I got a job working at a child care center called All God’s Children Learning Center in Golden Valley, MN. I worked as an Assistant Preschool Teacher, and then as an Infant Teacher. I loved it there, and knew I was in the right field! I loved the bonds I made with the families, the Christian Environment, and all the friends I made! I ESPECIALLY loved working with all the little kids!! Several years later, I had moved over an hour away, and needed something closer to home.
I found a job working in the School Readiness program in the Anoka-Hennepin School District. I loved this job too, for different reasons… The best part was still the kids, but working for the school district has other benefits.
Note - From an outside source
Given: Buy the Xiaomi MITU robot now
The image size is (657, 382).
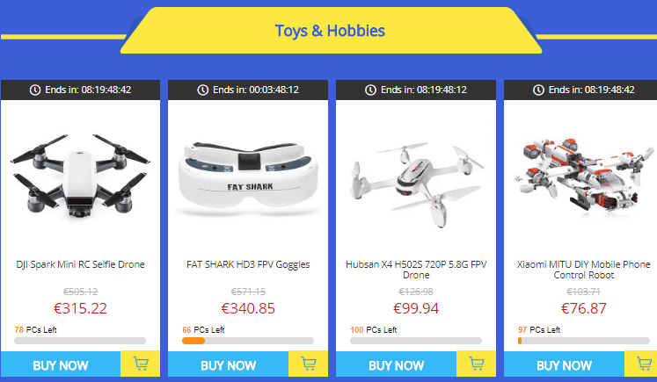Looking at the screenshot, I should (x=565, y=364).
I got amazing training, great support from my Supervisors, and learned so much more about teaching, classroom management, etc! I worked with an amazing Speech Pathologist and 2 other awesome teachers that really helped me develop my love of teaching! Two years later, my husband’s job took our family to Chippewa Falls, WI. Unfortunately, my License didn’t transfer to WI, so I ended up in another child care center. I found Monkey Business, and felt right at home! I taught 4-5 year olds, an age group I feel I teach well. Then, I decided to try doing an in-home daycare so I could have more time with my kids. I did that for a year, and then went back to Monkey Business.
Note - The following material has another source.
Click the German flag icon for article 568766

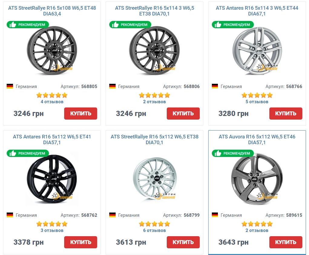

So, what does this have to do with me being in Nashville with a bunch of computer geeks, or “courage” for that matter?? Not a whole lot in some ways, and a ton in others! Last night, Jason and I were at the Speaker Dinner. It was a very casual BBQ at someone’s house (and no, sloppy joes were not served). I didn’t know anyone except Jason, so I just listened to all these people sitting around, talking about SQL Server, their blogs, their careers, etc… A couple guys were sitting around talking about books they wrote. One of them, Thomas Larock (twitter|blog), was talking about his career, and this book he wrote, DBA Survivor: Become a Rockstar DBA, about Professional Development and taking charge of your own career. He said he basically took all the mistakes or things he didn’t like about his previous job, and wrote about how to make things better. This conversation that I was not even part of really got me thinking.
Do I really have control over my career?? Am I doing everything I can to make sure I am getting exactly what I want out of it? What about my life in general? Do I really have the courage to take control of my life?
Courage is a big word… I have had the courage (finally) to make some needed changes in my life. I got divorced almost a year ago. It was probably the hardest thing I have ever done, because I was forced to take back over my own life. This was NOT easy for me! Since then, I have been working very hard at getting my MN Teaching License renewed. I let it lapse in the past 2 years since it didn’t transfer to WI anyway. I am doing what I can do to make my job exactly what I want it to be! I am working with 2-3 year olds this summer, and loving it! I am doing the best I can with my own 2 children… I have goals for where I’d like my life to be in a year, and I am working towards those goals.
After 33 years, I’d say it’s about time I take the courage to be the person I have always wanted to be!!!